Disrupter 8 – Household Customer Service Approach: Using Predictive Analytics in Customer Service

By Mandeep Singh Kwatra, HGS VP Solutions and Capabilities

Earlier this year, HGS released a white paper on this year’s 10 customer experience disrupters—those that are sure to alter the CX landscape this year. Over the next couple of months, we’ll dedicate a blog to each of these CX game changers. Here we dissect Disrupter No. 8, the Household Customer Service Approach, highlighting use of predictive analytics to optimize customer service, for consumers and companies alike.

Top 10 CX Disrupters

Over the years, customer service professionals have done an excellent job collecting customer data on every call such as the customer’s first name, last name, serial number, account number, and address. However, customer service has fallen short in  linking customer records by family or household. Why is knowing exactly who makes up the household important?  The answer is the value this information provides in previously untapped cross-sell or upsell opportunities. In coming months, expect to see more companies leveraging the power of predictive analytics: knowing the household could be key to this strategy.

Each household has people in different roles. You may be in touch with some customers from a household who use your product or service; however, they may not be the influencers in that house when it comes to purchasing decisions.  Connecting customers to each other within the household presents companies with many new cross-selling and upselling opportunities. When some members of the household are already familiar with your brand, selling becomes easier than within the context of a typical new customer acquisition with no familiar influencers to power the decision.

━━━━

TASK LIST ▸
1) Answer these questions about the article on the household customer service approach:
(a) What did HGS release earlier this year?
(b) What customer details does the article say customer service professionals have collected on every call?
(c) According to the article, what makes selling easier than a typical new customer acquisition?
2) Continue the article on the household customer service approach from its last sentence.
The lines after this article have nothing to do with it.

SOURCE INFORMATION ▸
━━━━

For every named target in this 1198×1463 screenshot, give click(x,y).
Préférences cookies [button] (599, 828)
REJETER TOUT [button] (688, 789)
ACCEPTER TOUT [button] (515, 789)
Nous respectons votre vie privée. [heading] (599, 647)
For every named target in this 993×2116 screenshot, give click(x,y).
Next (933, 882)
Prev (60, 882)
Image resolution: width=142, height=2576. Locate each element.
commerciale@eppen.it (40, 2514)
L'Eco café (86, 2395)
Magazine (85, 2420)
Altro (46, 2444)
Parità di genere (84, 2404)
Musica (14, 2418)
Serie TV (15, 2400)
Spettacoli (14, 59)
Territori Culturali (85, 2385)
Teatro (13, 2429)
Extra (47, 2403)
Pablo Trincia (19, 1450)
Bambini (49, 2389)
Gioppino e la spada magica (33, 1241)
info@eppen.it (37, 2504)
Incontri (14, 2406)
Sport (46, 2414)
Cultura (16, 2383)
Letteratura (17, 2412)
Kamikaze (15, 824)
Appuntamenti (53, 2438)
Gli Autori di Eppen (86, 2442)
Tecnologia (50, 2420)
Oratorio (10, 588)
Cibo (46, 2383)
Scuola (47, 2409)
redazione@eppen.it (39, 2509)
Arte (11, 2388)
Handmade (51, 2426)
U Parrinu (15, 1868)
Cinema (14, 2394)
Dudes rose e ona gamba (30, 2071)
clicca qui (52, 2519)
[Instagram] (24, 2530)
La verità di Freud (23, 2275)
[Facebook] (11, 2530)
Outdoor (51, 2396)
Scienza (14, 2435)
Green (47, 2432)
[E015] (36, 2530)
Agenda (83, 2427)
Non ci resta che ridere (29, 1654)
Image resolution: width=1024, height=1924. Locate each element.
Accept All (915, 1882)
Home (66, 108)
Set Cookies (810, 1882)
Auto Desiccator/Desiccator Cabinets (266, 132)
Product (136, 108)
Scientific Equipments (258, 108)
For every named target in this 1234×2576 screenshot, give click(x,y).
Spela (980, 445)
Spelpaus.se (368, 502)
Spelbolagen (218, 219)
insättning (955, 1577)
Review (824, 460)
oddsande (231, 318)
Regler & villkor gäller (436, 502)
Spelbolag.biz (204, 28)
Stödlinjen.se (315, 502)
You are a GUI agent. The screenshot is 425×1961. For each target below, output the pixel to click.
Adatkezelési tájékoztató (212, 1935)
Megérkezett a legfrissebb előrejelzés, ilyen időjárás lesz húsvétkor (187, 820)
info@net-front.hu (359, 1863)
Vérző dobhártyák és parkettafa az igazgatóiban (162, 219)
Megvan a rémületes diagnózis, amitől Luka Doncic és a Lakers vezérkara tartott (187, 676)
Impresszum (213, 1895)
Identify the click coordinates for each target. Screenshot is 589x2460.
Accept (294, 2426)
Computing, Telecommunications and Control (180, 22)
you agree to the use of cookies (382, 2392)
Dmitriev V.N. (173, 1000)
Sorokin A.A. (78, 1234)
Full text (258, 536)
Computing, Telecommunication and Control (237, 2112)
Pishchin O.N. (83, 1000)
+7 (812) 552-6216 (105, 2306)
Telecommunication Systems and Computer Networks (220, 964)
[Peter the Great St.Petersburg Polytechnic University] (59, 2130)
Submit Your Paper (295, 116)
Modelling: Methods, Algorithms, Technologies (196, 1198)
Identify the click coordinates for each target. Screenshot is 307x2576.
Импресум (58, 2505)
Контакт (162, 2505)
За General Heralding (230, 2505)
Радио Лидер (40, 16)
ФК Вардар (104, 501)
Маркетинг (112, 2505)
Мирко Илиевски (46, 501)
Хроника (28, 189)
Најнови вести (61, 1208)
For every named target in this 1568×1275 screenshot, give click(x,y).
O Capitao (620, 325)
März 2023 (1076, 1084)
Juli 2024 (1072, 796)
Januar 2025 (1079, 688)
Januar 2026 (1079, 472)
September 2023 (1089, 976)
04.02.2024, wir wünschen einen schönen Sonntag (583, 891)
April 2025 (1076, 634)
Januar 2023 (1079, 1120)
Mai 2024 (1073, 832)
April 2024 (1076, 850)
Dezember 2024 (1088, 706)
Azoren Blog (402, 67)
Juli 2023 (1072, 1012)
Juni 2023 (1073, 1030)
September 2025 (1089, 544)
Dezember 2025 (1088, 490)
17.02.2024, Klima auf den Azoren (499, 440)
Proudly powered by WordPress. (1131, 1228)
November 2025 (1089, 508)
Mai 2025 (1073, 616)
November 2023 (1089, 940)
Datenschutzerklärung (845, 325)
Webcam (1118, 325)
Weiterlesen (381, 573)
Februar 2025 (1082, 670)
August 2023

━━━━

ANSWER SET ▸
1)
(a) A white paper on this year's 10 customer experience disrupters.
(b) The customer's first name, last name, serial number, account number, and address.
(c) Some members of the household already being familiar with the brand.

2)
Once customer service succeeds in connecting customers to households, predictive analytics presents opportunities to study patterns for possible cross sell and up sell opportunities. With the knowledge of which household a customer belongs to, predictive analytics can be used to gauge major household events and shopping behavior within the entire household. Predictive analytics holds the capability and power to preempt situations and signal brands beforehand about possible customer behavior. A recent study by Forrester, on behalf of Everstring, found that 78% of marketers see their prospects’ buying journeys becoming more complex and nonlinear. Predictive analytics is helping marketers make sense of an increasingly complex world where customers hold the reins most of the time.  Companies can meet these expectations if they can forecast customer expectations and behaviors before they  even appear on the horizon.

Predictive analytics in customer service will eventually make customer service more efficient by making it easier to link customers to households and anticipating customer requests and issues in advance. Blending this with customer service professionals who are prepared and empathetic can lead to optimized and personalized customer service.